THE PENSION RESERVES Investment Trust Fund, Massachusetts’ state pension fund, hasn’t had much luck with hedge funds of late. The September 2006 blowup of Amaranth Advisors cost the plan $50 million. Then, when this summer’s subprime market meltdown led to the collapse of Sowood Capital Management, yet a further $30 million vanished from the pension fund’s alternatives portfolio. Nonetheless, Michael Travaglini, head of the Massachusetts Pension Reserves Investment Management board, which oversees PRIT’s $50 billion portfolio, is not wavering in his dedication to hedge funds.

“We don’t want to minimize the fact that money was lost, but if you look at it within the context of a $50 billion pension plan, it doesn’t justify retreating from the asset class,” says Travaglini. “If we owned Google and the stock suddenly dropped, we wouldn’t abandon domestic equities altogether.”

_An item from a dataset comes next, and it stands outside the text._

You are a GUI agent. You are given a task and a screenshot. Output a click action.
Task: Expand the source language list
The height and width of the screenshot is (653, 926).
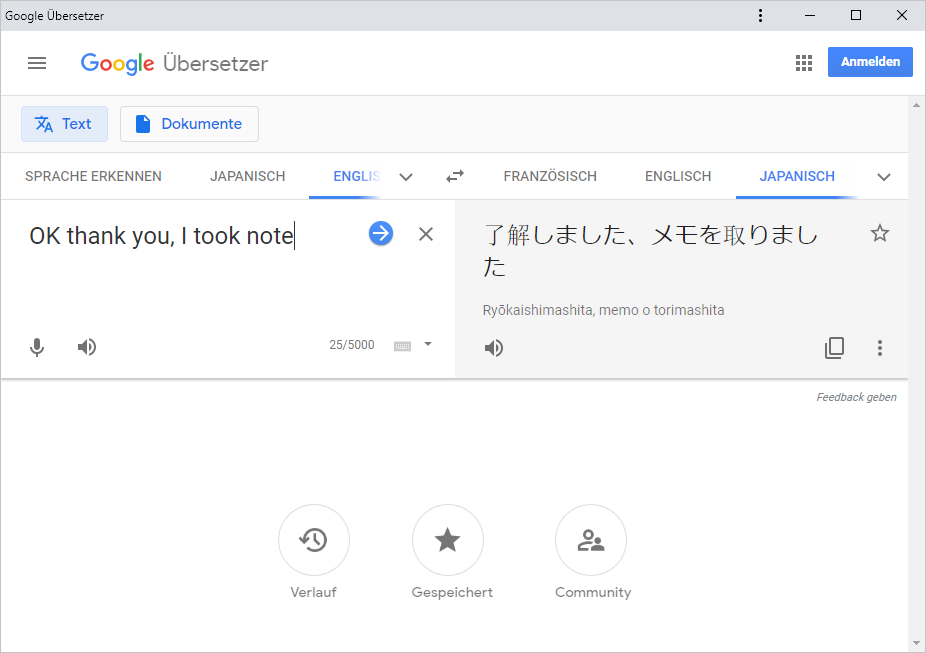pos(406,177)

Posting double-digit gains on behalf of 80,000 active workers, retirees and beneficiaries is no easy task, but since Travaglini took over as executive director in 2004, PRIT has managed to do just that. Travaglini, who previously served as a senior vice president and relationship manager for Boston-based Putnam Investments’ defined benefit accounts, has increased the plan’s hedge fund allocation to 10 percent of the portfolio through a combination of absolute-return and portable-alpha strategies. The plan is currently invested in eight funds of hedge funds with strategies including relative value, event-driven and global macro.

Travaglini has also bolstered the plan’s exposure to high-yield bonds, timber, real estate and emerging-markets investments. All of that has helped PRIT generate a three-year annualized return of 16.25 percent as of June 30, ranking it in the top 2 percent of public funds nationwide, according to Santa Monica, California–based Wilshire Associates’ Trust Universe Comparison Service. And despite the losses incurred because of Sowood’s collapse, the fund was up 11.50 percent for the year through September, well above its full-year target of 8.25 percent.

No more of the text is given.